Abate Pest Management Supports a Lowestoft Historic Property Development

11 April 2018

 A property development is underway by JCGP Developments within the Lowestoft Heritage Action Zone in Whapload Road. At the heart of the zone is the renewal of historic buildings and routes, the legacy of Lowestoft’s Herring fishing past. Jim Campbell and Glenn Parrott, builder and architect have joined forces to develop something special within the North Lowestoft Conservation Area.

The development consists of three listed buildings. Two of them were built around 1903 were last used by rope and sailmakers. The buildings are being developed into eighteen residential flats and several commercial properties located on the ground floors. The third building, built in 1676, is called ‘The Fish House’ and is deemed to be the very last fisherman’s cottage in England. Records show it was built by a family of significant wealth, which is visible by the level of detail the building still retains today. The development of this unique building is a construction of two houses which have been designed for the person who both lives and works from home.

The Fish House  

Abate Pest Management were called in to support the project by treating all the interior woodwork for the prevention of wood boring insects. The treatment is guaranteed for 20 years and is backed by the Financial Conduct Authority.      

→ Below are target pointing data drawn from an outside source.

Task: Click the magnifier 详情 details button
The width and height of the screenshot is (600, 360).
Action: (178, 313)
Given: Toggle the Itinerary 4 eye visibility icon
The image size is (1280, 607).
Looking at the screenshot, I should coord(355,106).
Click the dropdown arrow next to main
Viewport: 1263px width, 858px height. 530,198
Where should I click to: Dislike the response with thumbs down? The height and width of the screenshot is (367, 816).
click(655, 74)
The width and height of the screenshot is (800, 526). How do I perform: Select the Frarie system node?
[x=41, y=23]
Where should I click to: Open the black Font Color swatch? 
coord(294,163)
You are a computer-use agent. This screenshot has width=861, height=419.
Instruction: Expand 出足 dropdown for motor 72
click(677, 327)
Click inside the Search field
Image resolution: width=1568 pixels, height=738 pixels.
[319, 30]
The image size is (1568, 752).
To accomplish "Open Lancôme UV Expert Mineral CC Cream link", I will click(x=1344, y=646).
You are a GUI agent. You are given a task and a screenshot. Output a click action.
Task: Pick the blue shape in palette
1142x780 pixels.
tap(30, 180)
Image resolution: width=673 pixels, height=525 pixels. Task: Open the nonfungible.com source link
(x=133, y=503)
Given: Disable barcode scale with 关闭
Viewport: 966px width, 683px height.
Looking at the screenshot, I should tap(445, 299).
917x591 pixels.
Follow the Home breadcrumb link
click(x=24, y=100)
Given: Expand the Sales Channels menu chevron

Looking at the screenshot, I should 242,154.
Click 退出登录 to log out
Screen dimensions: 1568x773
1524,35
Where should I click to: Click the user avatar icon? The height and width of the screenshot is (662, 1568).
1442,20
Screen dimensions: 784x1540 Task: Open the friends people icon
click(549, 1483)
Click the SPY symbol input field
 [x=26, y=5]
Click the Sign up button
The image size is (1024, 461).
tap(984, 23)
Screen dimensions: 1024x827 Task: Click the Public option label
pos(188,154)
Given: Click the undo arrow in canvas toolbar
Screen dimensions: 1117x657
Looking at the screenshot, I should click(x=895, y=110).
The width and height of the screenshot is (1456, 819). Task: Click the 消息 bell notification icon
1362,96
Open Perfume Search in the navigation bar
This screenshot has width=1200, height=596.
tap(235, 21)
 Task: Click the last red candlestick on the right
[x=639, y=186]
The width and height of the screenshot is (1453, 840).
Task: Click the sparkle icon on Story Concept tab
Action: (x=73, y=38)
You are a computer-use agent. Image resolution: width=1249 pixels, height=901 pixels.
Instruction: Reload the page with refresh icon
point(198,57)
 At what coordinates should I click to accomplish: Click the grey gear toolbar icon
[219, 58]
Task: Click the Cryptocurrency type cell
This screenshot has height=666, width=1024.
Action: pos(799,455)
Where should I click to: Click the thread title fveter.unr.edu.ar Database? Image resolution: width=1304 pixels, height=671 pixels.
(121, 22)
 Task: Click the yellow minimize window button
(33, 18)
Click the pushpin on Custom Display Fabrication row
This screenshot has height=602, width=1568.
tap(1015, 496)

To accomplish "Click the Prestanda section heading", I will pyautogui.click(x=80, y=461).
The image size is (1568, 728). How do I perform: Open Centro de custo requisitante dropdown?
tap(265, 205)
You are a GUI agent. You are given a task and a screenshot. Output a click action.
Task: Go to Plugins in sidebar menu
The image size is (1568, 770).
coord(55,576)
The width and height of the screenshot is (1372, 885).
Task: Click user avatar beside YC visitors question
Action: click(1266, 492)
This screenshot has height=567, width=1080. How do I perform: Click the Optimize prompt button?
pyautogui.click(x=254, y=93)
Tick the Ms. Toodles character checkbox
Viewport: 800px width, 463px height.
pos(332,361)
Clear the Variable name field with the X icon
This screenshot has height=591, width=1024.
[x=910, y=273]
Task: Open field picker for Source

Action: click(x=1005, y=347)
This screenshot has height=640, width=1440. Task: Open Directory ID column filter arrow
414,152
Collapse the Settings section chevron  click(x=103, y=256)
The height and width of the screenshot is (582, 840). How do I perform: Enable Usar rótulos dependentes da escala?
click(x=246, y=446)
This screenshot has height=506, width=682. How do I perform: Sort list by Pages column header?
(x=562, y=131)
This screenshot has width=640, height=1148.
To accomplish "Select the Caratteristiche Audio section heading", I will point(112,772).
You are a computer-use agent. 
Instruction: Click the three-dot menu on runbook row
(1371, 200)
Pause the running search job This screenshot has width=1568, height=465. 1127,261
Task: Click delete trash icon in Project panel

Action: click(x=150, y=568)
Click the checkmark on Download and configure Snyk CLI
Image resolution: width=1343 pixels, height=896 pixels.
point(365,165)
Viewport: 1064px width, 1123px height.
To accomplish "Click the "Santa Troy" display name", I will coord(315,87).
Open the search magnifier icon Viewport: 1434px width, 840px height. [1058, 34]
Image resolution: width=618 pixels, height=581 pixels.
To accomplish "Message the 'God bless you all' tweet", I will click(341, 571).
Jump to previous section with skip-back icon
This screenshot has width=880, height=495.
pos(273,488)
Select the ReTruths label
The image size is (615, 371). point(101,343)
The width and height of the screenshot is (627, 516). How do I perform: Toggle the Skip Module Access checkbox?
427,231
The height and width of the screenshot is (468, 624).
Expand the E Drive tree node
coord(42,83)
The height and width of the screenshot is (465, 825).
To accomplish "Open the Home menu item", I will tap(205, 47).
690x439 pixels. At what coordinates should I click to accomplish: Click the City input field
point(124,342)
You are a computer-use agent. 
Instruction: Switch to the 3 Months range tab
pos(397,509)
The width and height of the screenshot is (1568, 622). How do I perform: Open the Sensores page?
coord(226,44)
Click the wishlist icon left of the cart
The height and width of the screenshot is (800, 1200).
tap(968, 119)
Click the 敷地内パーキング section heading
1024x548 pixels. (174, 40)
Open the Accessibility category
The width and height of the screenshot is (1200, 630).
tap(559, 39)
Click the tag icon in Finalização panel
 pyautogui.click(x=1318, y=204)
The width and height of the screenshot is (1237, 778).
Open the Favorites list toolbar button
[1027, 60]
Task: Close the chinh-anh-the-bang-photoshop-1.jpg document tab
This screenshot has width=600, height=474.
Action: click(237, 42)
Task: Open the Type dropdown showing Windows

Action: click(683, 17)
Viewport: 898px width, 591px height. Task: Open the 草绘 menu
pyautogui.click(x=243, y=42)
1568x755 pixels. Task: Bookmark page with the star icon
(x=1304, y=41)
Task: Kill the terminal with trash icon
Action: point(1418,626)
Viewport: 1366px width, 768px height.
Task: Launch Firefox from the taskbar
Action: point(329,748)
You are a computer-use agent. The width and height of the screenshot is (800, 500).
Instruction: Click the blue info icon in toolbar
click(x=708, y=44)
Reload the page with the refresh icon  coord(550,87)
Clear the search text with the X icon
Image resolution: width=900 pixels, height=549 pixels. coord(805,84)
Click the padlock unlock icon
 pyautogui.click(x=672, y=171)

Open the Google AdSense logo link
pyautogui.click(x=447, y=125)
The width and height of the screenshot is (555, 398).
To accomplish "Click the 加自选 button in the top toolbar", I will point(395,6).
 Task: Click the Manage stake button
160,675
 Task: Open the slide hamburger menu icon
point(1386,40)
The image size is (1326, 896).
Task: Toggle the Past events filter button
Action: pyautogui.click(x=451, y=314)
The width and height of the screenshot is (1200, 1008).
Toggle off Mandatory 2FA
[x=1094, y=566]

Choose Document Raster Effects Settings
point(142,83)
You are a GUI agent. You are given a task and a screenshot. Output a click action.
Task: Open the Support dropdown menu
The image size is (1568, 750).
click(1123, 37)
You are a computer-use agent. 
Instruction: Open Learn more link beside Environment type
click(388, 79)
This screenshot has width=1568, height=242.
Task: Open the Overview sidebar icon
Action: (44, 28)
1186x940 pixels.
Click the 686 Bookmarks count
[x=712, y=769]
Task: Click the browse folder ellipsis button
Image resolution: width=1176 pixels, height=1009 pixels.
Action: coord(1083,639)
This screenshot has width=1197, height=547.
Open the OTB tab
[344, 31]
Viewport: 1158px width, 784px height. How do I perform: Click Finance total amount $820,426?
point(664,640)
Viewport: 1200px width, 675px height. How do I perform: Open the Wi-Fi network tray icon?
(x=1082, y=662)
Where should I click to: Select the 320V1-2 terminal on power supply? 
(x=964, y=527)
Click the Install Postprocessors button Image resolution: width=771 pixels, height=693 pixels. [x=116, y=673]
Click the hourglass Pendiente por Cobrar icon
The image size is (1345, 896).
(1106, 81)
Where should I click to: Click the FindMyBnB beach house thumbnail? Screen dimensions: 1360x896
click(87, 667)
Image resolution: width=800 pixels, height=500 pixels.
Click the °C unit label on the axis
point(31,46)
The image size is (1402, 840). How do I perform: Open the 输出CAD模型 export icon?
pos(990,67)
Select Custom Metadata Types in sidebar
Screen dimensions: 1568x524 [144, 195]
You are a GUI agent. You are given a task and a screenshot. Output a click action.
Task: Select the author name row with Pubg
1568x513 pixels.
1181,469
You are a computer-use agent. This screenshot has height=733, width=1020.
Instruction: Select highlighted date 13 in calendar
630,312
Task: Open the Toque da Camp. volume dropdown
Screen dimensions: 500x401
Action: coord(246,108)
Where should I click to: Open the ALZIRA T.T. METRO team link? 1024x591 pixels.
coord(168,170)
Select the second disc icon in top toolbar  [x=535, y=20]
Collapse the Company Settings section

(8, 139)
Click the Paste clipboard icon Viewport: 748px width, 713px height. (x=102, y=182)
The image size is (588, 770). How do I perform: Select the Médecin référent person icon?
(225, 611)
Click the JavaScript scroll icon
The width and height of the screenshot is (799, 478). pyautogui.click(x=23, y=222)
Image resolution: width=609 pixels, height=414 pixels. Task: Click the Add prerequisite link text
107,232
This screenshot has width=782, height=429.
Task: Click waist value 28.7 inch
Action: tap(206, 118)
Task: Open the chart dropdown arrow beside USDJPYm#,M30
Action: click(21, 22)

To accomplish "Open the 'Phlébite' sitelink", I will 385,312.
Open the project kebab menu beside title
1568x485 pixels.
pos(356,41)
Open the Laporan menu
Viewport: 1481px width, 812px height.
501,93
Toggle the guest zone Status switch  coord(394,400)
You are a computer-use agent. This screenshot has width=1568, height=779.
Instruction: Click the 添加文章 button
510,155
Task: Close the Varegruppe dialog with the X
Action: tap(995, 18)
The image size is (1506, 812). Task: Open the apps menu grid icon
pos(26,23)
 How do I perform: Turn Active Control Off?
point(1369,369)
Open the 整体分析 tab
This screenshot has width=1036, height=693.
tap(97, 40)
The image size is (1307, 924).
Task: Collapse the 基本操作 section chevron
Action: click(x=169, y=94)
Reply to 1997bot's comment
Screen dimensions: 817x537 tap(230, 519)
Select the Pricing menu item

Jon Blake Managing Director of Abate said “This is a very interesting project with some fascinating local history. The plans look very impressive and we are delighted to support JCGP Developments with this preventative woodboring insect treatment.

Whilst Abate is responsible for dealing with any future claims that might arise, should for any reason we cease to trade, the insurance becomes active and the insurance company will then deal with any claims under the guarantee. This gives property developers the peace of mind that they need.”

Jim Campbell    

Close to completion, Abate will be asked to look at the best method to bird proof the properties. Being in a seaside resort, gulls and pigeons will be very active, but there are many ways to prevent birds roosting and harbouring on the roofs and ledges including gels, spikes and lasers.

Lowestoft in the First World War was a significant naval base and in 1916 it was bombarded by the German navy. Damage in the Second World War was severe and many of the buildings on Whapload Road were destroyed.

The area of Lowestoft is now a conservation area at risk and will be revived through a five year scheme run by Waveney District Council and Historic England.